## Texto seleccionado
* * * * *

Caretas con alma: la herencia artesanal de la familia Flores en el Carnaval de Oruro
En el corazón del Carnaval de Oruro, hay una tradición que no desfila sobre la ruta, pero que da rostro a su esencia: la elaboración de las caretas que coronan los trajes de los danzantes. Y dentro de ese universo artesanal, la familia Flores mantiene viva una herencia que combina técnica, historia y devoción.
Cuatro generaciones moldeando máscaras desde el yeso y el alma. Primero el abuelo, don Dionisio Flores, posteriormente don Cándido Flores, más tarde don Germán Flores y hoy, tras la muerte de Germán Flores en 2012 y de su hijo Fernando en 2018, doña Miriam Corrales –viuda de Germán–, su hijo Germán Flores y la esposa del hijo fallecido, Celia Capriles, siguen cultivando esta tradición artesanal que hace posible uno de los espectáculos enmascarados más multitudinarios del mundo.
Para conocer el trabajo de la familia Flores, es necesario alejarse del centro de la ciudad. En la Ciudadela Minera del barrio San José, muy cerca de la mina que lleva el mismo nombre, se encuentra el Taller de Máscaras Folclóricas El Quirquincho, como se puede leer en un enorme mural descolorido sobre la pared de una casa de tres plantas.

* * * * *

## Extracto de registros
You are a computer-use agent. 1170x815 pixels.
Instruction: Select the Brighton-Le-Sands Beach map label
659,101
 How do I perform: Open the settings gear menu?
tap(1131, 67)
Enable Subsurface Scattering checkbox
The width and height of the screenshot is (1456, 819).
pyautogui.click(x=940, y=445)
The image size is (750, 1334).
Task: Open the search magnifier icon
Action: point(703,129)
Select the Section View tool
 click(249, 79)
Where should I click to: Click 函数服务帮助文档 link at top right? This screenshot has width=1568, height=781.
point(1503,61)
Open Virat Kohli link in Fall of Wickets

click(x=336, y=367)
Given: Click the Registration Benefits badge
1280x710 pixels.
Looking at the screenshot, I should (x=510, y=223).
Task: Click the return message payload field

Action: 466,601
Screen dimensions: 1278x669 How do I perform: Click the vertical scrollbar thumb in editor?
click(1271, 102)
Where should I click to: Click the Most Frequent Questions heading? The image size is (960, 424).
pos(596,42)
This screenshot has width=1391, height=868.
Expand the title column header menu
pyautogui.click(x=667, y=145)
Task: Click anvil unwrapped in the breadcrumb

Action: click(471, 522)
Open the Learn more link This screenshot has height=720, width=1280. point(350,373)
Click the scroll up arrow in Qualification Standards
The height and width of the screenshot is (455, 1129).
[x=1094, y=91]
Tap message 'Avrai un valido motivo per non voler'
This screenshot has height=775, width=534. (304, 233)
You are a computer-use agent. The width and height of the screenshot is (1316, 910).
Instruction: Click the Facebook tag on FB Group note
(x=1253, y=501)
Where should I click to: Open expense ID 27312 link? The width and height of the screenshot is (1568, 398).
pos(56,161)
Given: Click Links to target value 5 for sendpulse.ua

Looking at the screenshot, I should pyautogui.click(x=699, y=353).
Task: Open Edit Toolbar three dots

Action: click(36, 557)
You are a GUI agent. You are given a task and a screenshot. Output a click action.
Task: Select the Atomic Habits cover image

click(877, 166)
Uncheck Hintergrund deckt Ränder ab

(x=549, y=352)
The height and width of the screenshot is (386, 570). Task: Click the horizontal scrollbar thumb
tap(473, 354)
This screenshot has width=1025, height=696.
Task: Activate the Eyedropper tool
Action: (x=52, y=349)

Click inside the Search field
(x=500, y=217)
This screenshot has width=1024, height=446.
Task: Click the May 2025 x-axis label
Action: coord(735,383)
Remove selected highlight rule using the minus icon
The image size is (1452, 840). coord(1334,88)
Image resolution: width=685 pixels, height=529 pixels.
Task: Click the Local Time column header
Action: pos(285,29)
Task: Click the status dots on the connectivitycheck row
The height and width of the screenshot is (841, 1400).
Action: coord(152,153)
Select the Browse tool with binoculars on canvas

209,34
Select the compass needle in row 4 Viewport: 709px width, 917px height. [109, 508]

* * * * *

## Instrucciones de trabajo
(1) Traduce al inglés esta oración del texto sobre las caretas de Oruro: «Para conocer el trabajo de la familia Flores, es necesario alejarse del centro de la ciudad.»
(2) Prosigue el texto sobre las caretas de Oruro a partir de su última oración.

## Respuestas finales
(1) To learn about the work of the Flores family, it is necessary to move away from the city center.

(2)
Dentro me reciben Germán Flores, una silenciosa doña Miriam Corrales y un perrito que, con sus tímidos ladridos ante presencia extraña, deambula por el taller. Respiro la carga de trabajo en estos últimos días previos a la celebración, porque Miriam Corrales, mientras la entrevisto, casi no levanta la vista de la máscara a la que está dando vida con una singular policromía. Es Germán Flores quien, amablemente, me dedica un valioso tiempo de su mañana para permitirme conocer mucho más sobre esta tradición artesanal que se resiste al «made in China».

Un arte que se transmite con las manos
“Desde niño, nuestros juguetes eran los moldes y el material que usaba mi padre”, me cuenta Germán Flores. Allí donde cuelgan dragones, plagas y diablos, la familia convierte la materia en símbolo. Las máscaras no se aprenden en talleres exprés: “Tendrías que haber nacido en una familia de mascareros. Es como aprender a pintar un cuadro, pero sin tener que pensarlo”.
Hoy, una nueva generación empieza a asomar. “Con que uno o dos nietos se interesen, mantenemos viva la tradición”. Porque, como recuerda doña Miriam Corrales, “me quedé con este legado de mi esposo, que era uno de los mejores mascareros, y hasta ahora sigo trabajando las máscaras”.
Caretas que narran leyendas
Las caretas del Carnaval de Oruro no son simples adornos. Representan una cosmovisión ancestral que se funde con la fe católica. “Antes de la llegada de los españoles no había demonios. Había dioses del alaxpacha (el mundo de arriba) y del manqhapacha (el mundo de abajo). La llegada de la colonia fusionó esas creencias y surgió el diablo como personaje principal del Carnaval”.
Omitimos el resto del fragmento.